- [Pixel coordinate grounding data]
******

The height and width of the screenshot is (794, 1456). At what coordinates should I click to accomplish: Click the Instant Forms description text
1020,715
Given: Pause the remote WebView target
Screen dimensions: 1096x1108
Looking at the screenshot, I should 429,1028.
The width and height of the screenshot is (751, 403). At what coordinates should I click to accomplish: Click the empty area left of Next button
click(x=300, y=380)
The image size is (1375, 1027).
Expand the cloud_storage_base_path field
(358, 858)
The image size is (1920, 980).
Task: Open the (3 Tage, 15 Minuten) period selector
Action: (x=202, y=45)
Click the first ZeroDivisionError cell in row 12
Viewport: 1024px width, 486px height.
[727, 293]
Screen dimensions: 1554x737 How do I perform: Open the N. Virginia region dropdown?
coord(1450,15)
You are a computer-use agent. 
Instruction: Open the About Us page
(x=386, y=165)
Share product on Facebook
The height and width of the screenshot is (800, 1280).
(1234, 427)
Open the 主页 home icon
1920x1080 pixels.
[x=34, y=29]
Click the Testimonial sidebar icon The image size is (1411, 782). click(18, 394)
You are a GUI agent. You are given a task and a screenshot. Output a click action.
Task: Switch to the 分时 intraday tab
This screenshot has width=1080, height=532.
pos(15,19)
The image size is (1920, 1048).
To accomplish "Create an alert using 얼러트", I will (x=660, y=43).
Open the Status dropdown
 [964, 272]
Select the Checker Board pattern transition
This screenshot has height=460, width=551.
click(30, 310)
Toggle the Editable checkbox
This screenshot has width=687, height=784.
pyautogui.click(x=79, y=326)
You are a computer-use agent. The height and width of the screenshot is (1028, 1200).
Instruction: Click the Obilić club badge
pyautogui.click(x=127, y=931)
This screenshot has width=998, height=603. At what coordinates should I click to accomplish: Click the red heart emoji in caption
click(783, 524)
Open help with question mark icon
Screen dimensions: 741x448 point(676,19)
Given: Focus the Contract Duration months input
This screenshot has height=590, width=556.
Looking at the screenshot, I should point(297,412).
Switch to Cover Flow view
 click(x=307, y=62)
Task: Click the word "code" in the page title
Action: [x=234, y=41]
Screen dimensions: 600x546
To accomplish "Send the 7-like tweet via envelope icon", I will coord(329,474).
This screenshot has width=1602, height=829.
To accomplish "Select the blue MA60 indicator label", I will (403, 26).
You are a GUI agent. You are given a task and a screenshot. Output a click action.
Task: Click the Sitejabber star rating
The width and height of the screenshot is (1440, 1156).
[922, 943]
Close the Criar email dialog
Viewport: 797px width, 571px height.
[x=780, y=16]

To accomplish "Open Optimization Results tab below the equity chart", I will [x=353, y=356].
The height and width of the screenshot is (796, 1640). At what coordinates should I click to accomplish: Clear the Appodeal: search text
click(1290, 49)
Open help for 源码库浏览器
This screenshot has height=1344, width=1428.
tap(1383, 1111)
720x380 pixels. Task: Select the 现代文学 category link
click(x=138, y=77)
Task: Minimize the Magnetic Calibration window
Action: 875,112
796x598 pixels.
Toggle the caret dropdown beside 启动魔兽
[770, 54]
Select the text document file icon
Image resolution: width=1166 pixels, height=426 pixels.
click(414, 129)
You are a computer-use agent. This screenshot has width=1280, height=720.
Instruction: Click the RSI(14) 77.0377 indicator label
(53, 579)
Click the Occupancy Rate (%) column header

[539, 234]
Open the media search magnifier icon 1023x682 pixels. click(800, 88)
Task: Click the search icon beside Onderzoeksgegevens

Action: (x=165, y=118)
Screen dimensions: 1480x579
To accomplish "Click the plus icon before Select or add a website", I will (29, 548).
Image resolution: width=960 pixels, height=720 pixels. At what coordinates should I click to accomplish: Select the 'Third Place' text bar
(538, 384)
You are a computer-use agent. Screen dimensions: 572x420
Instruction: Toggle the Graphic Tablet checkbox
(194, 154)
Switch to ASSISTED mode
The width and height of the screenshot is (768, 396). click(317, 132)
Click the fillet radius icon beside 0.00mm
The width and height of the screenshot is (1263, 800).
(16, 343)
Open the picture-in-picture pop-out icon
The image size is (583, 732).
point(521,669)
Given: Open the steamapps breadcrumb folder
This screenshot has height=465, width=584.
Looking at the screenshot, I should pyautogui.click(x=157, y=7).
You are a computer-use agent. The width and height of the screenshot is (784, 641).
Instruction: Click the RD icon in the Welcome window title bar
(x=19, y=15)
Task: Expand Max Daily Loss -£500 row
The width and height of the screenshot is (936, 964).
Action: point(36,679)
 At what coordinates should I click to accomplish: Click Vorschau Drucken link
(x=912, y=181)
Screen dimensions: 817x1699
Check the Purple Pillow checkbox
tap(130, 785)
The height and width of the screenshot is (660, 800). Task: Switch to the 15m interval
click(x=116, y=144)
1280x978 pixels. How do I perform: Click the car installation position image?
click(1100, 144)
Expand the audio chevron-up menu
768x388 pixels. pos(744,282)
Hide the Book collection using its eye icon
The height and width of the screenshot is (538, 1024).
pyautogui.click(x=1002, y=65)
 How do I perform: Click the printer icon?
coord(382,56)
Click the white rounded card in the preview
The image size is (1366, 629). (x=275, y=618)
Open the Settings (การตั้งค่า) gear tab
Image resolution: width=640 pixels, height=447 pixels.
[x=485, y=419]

******

- [Task statement] Reproduce exactly, please, only the lines from the start of the data above to the line that contains "The image size is (1375, 1027).", with both ends kept.

- [Result of this exercise]
The height and width of the screenshot is (794, 1456). At what coordinates should I click to accomplish: Click the Instant Forms description text
1020,715
Given: Pause the remote WebView target
Screen dimensions: 1096x1108
Looking at the screenshot, I should 429,1028.
The width and height of the screenshot is (751, 403). At what coordinates should I click to accomplish: Click the empty area left of Next button
click(x=300, y=380)
The image size is (1375, 1027).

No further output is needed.